▶ Problem to solve
Check each line of the records below and collect those that include the word "pixels".

▶ Exercise data
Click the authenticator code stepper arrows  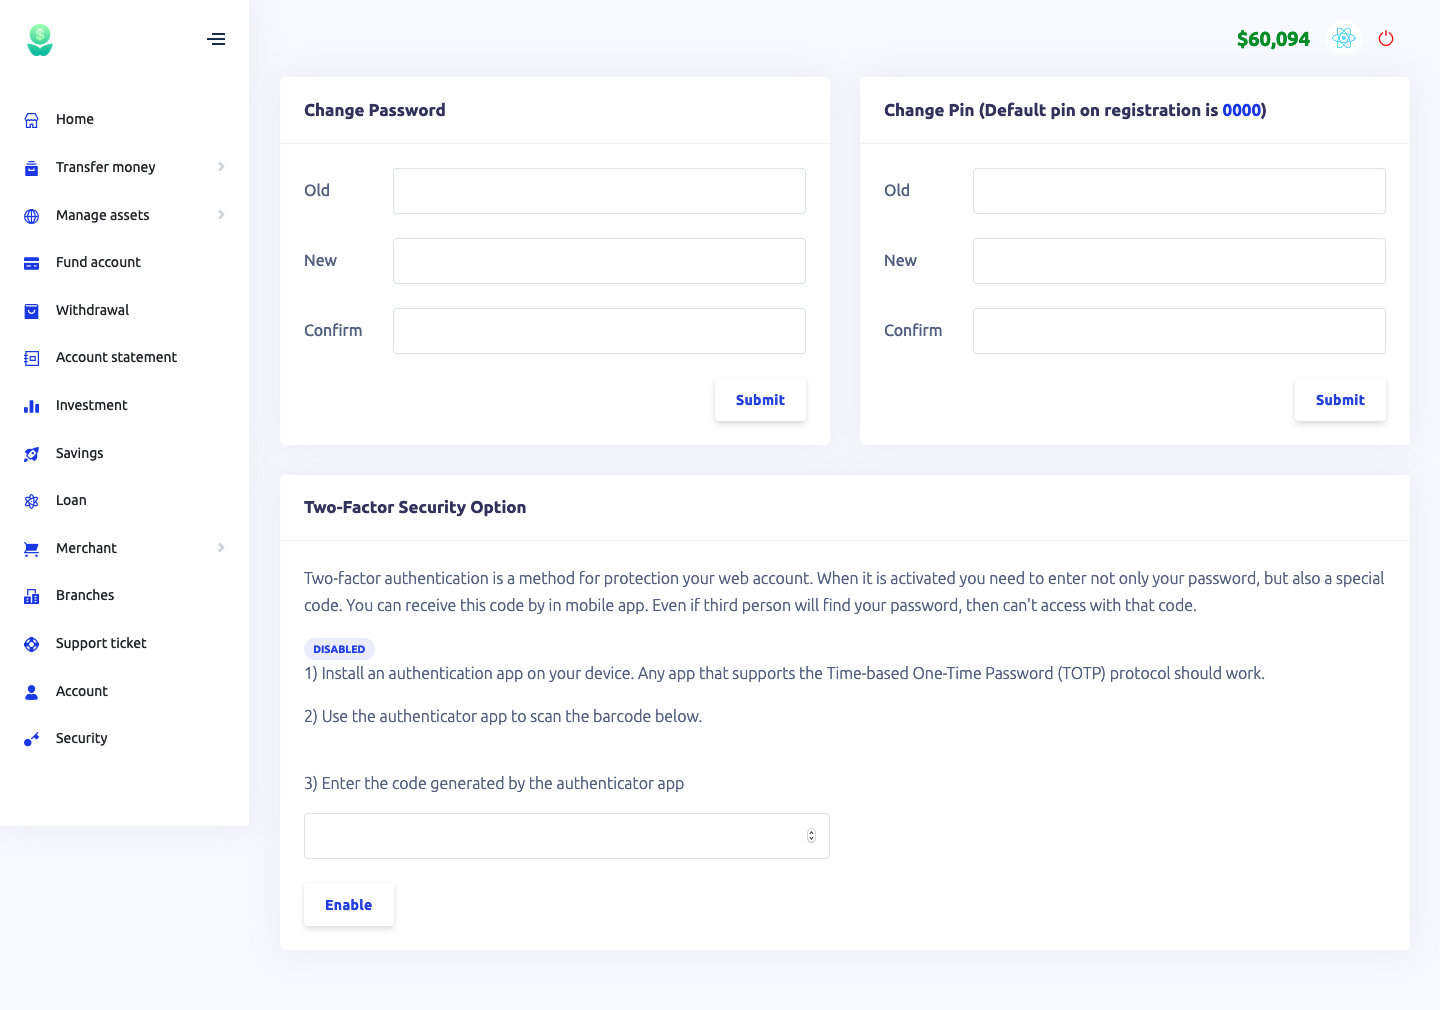click(811, 835)
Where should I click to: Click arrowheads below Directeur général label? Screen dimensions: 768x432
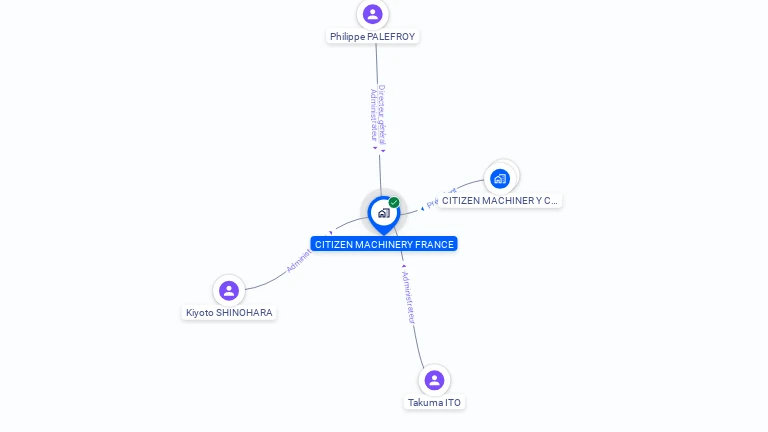(379, 149)
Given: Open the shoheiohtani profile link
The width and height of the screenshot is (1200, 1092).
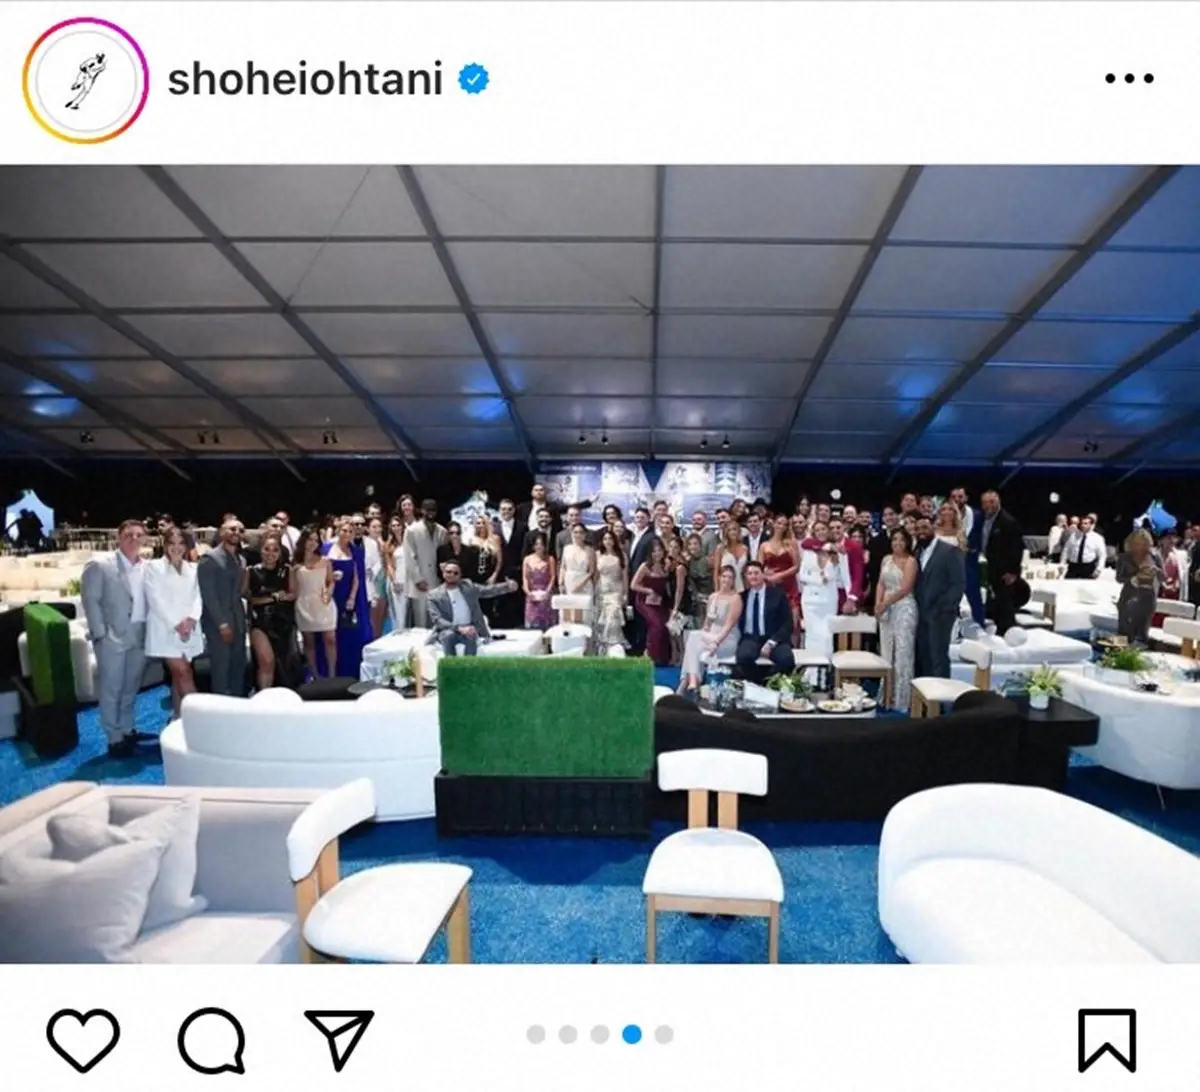Looking at the screenshot, I should tap(305, 80).
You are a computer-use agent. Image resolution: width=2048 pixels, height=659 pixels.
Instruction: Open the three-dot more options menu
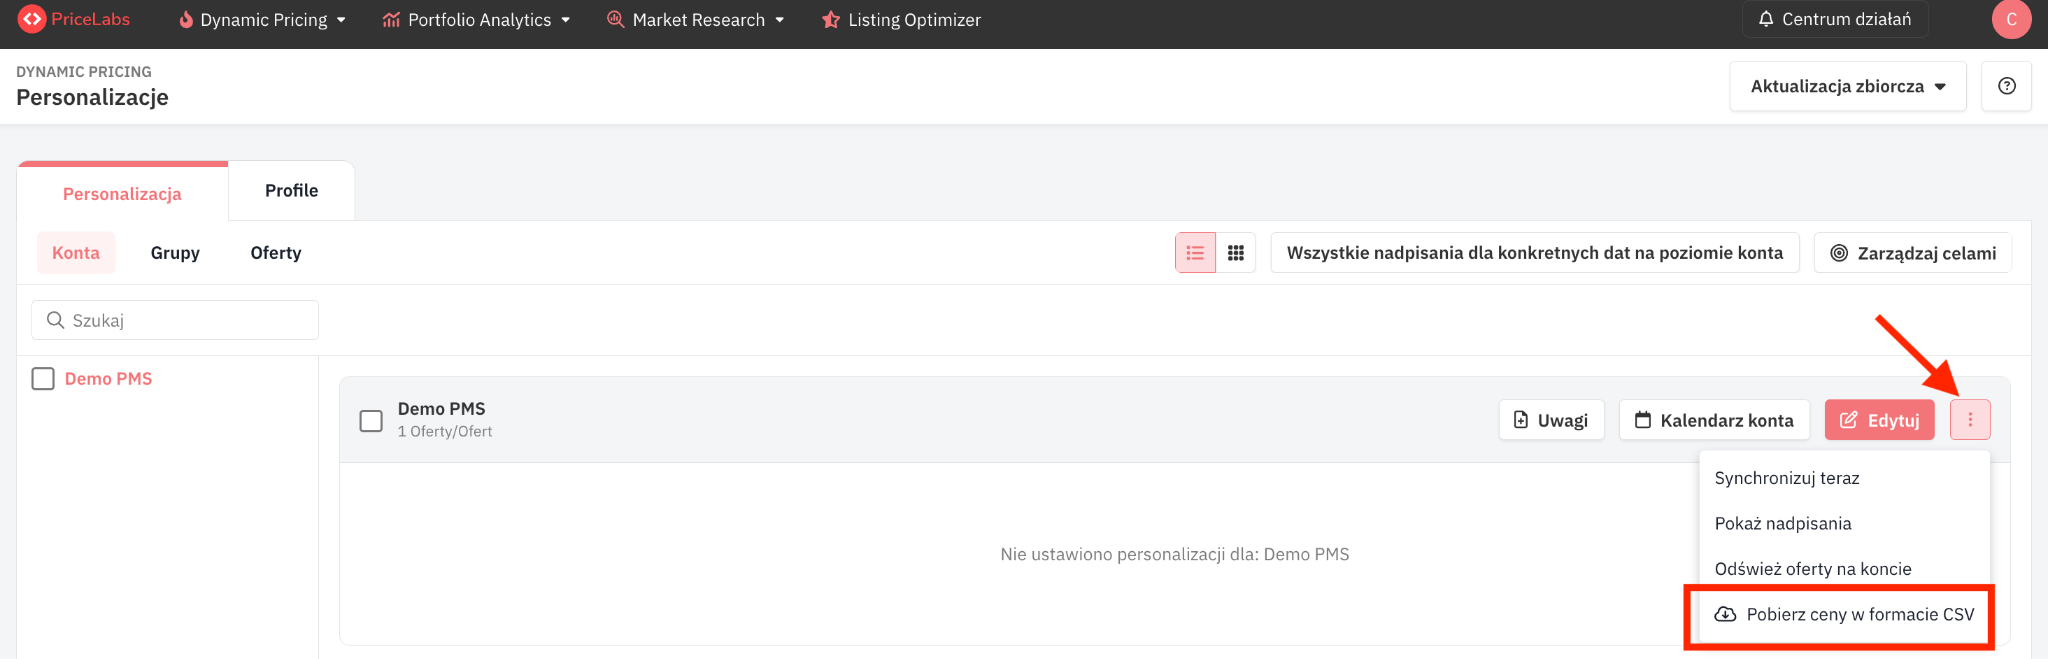1970,420
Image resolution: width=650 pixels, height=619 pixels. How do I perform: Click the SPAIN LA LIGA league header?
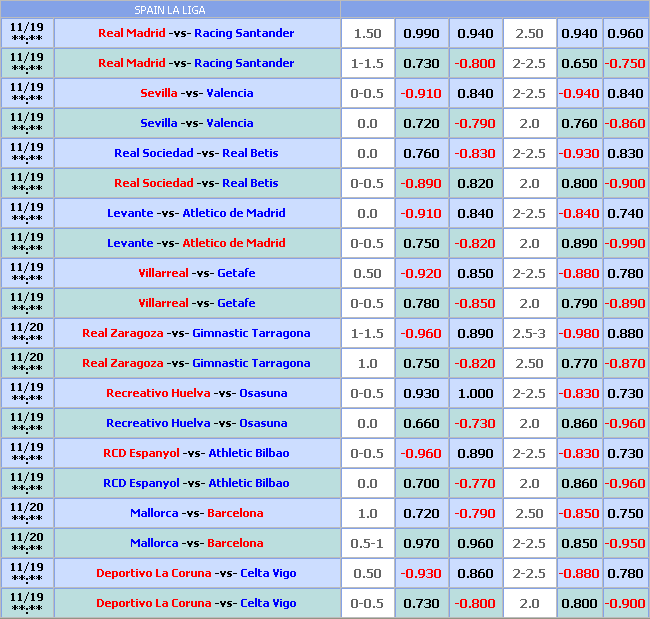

▶ Finished task
You are a computer-use agent. Image resolution: width=2048 pixels, height=659 pixels.
Image resolution: width=650 pixels, height=619 pixels. How do I perform: Click the SPAIN LA LIGA league header?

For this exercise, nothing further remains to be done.